__ACTIVITY__
Taking the line with "This screenshot has height=1634, width=2268." as the first and the line with "has width=2212, height=1666." as the last, set down exactly every line in that range from the entries below, and no more.
►
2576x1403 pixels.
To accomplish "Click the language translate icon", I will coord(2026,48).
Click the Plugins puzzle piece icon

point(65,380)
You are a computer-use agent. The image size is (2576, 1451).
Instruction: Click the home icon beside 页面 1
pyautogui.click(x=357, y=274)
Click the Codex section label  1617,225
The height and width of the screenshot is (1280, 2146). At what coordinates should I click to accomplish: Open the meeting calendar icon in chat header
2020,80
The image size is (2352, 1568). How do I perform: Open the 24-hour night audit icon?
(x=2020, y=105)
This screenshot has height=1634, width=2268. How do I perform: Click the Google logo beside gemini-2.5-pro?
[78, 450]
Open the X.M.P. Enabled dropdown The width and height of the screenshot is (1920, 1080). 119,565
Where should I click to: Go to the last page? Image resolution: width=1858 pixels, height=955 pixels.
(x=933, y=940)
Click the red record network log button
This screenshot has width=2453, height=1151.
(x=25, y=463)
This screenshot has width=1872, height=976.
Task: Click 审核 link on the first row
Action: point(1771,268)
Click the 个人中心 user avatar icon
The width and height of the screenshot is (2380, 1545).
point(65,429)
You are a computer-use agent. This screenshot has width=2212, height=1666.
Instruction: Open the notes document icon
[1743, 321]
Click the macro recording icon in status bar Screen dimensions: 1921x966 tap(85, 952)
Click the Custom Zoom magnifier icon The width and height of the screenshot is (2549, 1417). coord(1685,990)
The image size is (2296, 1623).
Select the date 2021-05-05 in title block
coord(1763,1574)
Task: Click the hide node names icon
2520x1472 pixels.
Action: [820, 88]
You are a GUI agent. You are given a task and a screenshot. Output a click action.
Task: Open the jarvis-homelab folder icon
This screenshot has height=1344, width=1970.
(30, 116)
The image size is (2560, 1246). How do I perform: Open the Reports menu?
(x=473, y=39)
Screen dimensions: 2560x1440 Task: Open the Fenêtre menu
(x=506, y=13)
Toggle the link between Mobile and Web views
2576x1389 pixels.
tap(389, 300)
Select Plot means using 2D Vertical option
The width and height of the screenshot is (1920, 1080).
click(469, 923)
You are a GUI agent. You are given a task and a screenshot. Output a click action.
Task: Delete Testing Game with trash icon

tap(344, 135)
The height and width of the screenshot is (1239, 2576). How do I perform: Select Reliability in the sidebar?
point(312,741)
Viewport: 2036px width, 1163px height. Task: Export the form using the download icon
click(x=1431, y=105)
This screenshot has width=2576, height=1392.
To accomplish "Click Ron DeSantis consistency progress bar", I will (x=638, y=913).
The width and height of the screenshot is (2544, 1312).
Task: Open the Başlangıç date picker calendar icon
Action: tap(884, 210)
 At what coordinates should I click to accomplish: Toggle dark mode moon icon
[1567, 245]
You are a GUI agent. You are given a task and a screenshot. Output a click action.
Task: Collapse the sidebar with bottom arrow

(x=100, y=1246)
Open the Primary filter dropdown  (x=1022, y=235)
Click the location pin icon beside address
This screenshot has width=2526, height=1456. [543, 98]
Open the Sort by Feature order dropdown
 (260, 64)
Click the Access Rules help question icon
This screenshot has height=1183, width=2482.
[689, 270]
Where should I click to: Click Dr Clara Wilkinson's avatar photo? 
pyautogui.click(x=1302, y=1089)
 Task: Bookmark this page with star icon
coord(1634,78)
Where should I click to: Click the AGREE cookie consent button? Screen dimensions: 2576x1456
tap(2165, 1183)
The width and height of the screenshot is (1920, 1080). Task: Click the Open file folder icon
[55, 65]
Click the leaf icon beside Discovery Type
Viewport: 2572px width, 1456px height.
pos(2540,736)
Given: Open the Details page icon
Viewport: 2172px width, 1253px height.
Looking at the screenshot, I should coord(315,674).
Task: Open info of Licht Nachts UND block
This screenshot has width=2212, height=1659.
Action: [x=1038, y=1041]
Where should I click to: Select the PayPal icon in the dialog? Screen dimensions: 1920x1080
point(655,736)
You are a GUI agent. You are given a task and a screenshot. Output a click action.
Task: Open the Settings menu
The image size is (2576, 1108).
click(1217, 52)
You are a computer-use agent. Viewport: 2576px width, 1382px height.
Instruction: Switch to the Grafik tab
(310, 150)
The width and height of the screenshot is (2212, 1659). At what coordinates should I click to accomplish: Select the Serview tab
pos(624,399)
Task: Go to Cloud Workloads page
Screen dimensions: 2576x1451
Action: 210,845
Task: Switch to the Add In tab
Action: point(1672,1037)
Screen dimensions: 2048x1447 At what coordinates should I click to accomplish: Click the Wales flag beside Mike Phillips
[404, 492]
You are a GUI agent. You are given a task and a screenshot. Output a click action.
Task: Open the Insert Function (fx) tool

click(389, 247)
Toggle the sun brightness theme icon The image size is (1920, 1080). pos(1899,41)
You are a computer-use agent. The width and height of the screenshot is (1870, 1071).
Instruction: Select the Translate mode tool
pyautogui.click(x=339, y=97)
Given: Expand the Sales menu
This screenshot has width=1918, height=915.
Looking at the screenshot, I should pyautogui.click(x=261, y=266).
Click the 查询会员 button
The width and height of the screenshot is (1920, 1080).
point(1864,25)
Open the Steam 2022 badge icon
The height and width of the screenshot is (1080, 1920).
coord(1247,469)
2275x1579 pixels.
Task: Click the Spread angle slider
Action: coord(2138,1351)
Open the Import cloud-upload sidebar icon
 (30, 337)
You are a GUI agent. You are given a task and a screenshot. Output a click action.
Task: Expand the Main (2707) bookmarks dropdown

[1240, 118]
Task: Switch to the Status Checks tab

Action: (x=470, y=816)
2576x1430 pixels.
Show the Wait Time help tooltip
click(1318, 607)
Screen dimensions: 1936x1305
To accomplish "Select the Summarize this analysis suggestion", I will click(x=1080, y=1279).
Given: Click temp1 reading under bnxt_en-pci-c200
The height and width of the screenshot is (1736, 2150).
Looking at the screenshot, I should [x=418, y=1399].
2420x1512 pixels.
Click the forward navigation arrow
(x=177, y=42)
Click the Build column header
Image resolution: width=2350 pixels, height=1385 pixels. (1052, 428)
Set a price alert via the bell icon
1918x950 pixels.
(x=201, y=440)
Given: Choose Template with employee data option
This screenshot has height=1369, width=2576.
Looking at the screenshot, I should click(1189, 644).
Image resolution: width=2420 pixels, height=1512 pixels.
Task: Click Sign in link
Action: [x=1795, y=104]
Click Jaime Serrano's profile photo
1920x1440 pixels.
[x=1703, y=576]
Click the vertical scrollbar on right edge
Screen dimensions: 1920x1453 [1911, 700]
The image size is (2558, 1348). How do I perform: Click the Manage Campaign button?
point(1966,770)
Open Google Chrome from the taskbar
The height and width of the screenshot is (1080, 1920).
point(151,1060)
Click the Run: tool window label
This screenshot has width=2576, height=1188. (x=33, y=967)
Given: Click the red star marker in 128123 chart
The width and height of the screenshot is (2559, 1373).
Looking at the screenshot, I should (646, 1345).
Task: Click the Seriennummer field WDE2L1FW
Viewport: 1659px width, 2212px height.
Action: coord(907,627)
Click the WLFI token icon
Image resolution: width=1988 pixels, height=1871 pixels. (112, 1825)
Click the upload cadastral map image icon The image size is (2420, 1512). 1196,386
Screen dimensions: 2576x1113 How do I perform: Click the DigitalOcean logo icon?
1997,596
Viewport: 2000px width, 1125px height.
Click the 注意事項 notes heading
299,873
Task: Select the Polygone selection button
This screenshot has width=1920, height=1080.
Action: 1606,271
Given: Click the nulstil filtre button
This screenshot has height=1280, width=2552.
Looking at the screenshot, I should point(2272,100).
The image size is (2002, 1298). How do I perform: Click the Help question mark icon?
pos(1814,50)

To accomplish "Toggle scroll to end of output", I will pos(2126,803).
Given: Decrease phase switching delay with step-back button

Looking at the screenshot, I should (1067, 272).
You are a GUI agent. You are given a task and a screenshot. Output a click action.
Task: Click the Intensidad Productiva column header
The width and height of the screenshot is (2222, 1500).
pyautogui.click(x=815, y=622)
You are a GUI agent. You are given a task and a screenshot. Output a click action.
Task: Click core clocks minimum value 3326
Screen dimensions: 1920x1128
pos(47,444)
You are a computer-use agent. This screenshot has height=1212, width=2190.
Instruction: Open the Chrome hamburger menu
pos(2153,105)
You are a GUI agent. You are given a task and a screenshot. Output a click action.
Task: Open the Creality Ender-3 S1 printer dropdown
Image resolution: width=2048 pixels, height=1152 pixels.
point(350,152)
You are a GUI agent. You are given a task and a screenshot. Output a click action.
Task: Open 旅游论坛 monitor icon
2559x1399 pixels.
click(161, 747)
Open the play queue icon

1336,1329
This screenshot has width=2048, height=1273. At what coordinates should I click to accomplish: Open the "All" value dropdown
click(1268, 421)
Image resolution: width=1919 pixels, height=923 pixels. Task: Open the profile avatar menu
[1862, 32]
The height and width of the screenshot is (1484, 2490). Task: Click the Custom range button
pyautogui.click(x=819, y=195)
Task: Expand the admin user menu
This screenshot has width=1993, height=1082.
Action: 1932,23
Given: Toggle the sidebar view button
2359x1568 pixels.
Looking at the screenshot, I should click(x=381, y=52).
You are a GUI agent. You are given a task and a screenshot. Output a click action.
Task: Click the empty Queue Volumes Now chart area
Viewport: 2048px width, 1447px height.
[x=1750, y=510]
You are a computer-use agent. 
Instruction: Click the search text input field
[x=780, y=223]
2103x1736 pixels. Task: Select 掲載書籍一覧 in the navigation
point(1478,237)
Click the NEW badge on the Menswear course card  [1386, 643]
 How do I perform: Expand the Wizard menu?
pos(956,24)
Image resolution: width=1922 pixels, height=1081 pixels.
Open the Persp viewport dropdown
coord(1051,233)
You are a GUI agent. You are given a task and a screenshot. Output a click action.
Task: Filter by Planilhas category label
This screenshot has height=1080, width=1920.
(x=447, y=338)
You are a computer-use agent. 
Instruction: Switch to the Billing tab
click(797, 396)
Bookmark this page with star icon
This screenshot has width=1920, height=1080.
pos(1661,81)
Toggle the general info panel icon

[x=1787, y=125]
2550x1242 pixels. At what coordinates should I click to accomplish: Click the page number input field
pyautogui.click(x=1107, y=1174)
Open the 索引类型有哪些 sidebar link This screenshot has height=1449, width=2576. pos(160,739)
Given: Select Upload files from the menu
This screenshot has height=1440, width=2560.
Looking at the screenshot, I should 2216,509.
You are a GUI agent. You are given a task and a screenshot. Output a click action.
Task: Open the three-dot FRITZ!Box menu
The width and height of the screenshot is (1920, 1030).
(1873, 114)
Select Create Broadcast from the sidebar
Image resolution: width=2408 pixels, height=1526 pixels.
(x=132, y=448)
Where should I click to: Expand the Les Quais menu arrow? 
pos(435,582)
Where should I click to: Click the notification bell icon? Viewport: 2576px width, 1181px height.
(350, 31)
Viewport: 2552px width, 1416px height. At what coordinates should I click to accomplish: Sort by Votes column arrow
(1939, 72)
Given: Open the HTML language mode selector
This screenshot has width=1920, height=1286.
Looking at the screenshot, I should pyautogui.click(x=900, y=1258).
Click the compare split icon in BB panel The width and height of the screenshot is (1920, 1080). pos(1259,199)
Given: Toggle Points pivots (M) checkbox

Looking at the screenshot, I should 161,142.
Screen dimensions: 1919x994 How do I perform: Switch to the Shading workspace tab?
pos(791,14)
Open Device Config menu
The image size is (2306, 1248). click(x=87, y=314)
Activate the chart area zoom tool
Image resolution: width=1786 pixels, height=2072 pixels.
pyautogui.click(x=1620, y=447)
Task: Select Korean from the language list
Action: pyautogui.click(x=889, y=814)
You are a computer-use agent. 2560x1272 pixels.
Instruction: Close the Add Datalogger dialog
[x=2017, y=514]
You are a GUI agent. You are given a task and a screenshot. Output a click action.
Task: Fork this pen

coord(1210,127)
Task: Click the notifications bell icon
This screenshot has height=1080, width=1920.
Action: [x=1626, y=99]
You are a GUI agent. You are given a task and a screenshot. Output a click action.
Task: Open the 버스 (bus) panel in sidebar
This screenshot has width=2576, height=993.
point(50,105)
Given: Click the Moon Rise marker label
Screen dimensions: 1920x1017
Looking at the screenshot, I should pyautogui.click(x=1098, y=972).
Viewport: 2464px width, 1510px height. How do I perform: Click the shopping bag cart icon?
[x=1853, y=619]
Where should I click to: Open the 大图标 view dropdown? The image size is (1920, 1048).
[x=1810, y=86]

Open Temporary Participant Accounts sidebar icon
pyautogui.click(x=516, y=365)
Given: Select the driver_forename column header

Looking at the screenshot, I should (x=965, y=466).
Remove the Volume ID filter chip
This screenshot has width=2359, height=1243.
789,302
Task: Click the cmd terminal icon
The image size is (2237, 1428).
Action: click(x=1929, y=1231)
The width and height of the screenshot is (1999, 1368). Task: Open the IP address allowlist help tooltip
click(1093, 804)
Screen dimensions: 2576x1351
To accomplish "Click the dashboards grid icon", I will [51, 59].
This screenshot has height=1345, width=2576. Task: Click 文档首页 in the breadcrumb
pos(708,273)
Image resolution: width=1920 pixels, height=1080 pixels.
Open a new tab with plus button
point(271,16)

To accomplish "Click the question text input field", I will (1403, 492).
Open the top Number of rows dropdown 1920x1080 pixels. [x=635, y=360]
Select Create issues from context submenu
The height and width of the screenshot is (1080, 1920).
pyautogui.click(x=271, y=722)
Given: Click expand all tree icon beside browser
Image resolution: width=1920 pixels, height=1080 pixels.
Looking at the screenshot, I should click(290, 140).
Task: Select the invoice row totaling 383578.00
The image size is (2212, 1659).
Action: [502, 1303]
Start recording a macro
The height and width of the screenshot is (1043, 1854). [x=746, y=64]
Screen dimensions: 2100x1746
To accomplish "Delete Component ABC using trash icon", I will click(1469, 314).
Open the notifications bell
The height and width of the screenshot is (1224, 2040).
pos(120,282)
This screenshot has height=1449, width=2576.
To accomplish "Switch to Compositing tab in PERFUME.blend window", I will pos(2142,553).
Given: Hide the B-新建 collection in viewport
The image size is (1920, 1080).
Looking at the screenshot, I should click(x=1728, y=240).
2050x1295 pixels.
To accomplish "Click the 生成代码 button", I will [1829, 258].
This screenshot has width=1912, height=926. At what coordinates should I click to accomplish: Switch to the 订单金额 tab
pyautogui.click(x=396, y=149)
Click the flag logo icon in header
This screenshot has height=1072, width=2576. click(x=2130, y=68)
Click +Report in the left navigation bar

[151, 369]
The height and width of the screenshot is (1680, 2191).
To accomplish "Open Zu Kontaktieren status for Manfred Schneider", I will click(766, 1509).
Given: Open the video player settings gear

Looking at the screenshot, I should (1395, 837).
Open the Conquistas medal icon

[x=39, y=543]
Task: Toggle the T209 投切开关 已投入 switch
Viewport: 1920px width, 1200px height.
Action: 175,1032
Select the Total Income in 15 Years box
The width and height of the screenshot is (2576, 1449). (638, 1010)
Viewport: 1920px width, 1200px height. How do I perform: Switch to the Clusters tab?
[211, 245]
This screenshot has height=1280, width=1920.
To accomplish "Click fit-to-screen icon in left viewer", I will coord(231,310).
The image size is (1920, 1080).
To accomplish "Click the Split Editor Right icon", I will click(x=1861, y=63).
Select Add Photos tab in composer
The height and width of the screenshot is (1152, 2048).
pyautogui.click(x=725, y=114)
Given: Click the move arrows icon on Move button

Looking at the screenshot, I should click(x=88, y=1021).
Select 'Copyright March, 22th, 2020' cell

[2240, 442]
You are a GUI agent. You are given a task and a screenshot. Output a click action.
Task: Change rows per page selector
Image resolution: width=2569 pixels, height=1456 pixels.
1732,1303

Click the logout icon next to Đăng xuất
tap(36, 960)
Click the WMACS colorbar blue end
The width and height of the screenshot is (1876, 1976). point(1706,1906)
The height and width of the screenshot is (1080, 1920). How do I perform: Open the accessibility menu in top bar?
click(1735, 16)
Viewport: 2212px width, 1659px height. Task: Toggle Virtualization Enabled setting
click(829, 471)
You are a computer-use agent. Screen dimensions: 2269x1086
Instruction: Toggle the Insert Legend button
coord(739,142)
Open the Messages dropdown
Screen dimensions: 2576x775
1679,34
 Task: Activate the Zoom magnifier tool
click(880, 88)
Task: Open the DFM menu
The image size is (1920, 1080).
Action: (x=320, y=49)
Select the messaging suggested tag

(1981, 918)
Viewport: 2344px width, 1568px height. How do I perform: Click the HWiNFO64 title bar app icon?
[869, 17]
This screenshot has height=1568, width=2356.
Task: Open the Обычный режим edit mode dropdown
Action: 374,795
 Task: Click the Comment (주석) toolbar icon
◄
__REPLY__
This screenshot has height=1634, width=2268. How do I perform: Click the Google logo beside gemini-2.5-pro?
[78, 450]
Open the X.M.P. Enabled dropdown The width and height of the screenshot is (1920, 1080). 119,565
Where should I click to: Go to the last page? Image resolution: width=1858 pixels, height=955 pixels.
(x=933, y=940)
Click the red record network log button
This screenshot has width=2453, height=1151.
(x=25, y=463)
This screenshot has width=1872, height=976.
Task: Click 审核 link on the first row
Action: point(1771,268)
Click the 个人中心 user avatar icon
The width and height of the screenshot is (2380, 1545).
point(65,429)
You are a computer-use agent. This screenshot has width=2212, height=1666.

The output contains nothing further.